### WORK TO COMPLETE
All of the records below should be output exactly.
════════
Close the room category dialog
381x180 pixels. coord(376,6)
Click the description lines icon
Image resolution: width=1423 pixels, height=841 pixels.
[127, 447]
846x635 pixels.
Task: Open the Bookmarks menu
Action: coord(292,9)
════════
### EXERCISE ANSWER
Close the room category dialog
381x180 pixels. coord(376,6)
Click the description lines icon
Image resolution: width=1423 pixels, height=841 pixels.
[127, 447]
846x635 pixels.
Task: Open the Bookmarks menu
Action: coord(292,9)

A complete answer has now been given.